Rapid GenAI adoption creates security challenges

Cybersecurity teams are falling behind the pace of generative artificial intelligence (GenAI) tool adoption in a way that makes it probable the number of data breach incidents will rise sharply in the weeks and months ahead, especially as usage of shadow AI services continues to increase.

A survey from ManageEngine finds that 70% of IT decision makers (ITDMs) have identified unauthorized AI use within their organizations and 60% of employees are using unapproved AI tools more than they were a year ago. A full 91% have implemented policies, but only 54% have implemented clear, enforced AI governance policies and actively monitor for unauthorized use of generative AI tools.

85% also report that employees are adopting AI tools faster than their IT teams can assess them, with 32% of employees having entered confidential client data into AI tools without confirming company approval. Well over two-thirds (37%) have entered private, internal company data. More than half (53%) said usage of personal devices for work-related AI tasks is creating a blind spot in their organization’s security posture.

A separate report from Harmonic Security finds that 8.5% of employee prompts to generative tools include sensitive corporate data. Nearly half of the data entered (48%) was customer data, compared to 27% that entered sensitive employee data.

The list of potential cybersecurity issues beyond data leakage that should be addressed include prompt injection attacks that generate malicious outputs or extract confidential data; deliberate poisoning of the data used to train AI models; cyberattacks aimed specifically at AI infrastructure and the software supply chain used to build AI models; and the theft of AI models themselves.

At this point, it’s not feasible to ban usage of generative AI tools, so rather than waiting for the inevitable breach, many cybersecurity teams are proactively moving to detect, audit and monitor generative AI usage. Armed with those insights, it then becomes feasible to define a set of governance policies around a set of sanctioned generative AI tools and workflows that cybersecurity teams have vetted.

It may not be possible to prevent every incident that will arise as generative AI tools and platforms become more widely used, but hopefully with a little additional training, the number of major breaches can be dramatically contained.

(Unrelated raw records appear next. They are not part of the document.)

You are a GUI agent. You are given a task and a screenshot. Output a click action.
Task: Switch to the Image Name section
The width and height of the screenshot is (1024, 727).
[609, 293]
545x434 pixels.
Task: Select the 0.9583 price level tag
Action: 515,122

Of course, this isn’t the first time cybersecurity professionals have found themselves chasing after an emerging technology after the proverbial barn door has been closed. In many ways, the adoption of generative AI tools and platforms is simply the latest instance of shadow cloud computing services. The only difference is the amount of sensitive data being shared, which suggests that far too many employees have yet to learn any lessons from previous cloud security incidents involving, for example, any number of software-as-a-service (SaaS) applications.

Cybersecurity teams will need to once again exercise some forbearance as they deal with generative AI security incidents, but there may also be teachable moments. After all, as Winston Churchill once noted, a good crisis should never be allowed to go to waste.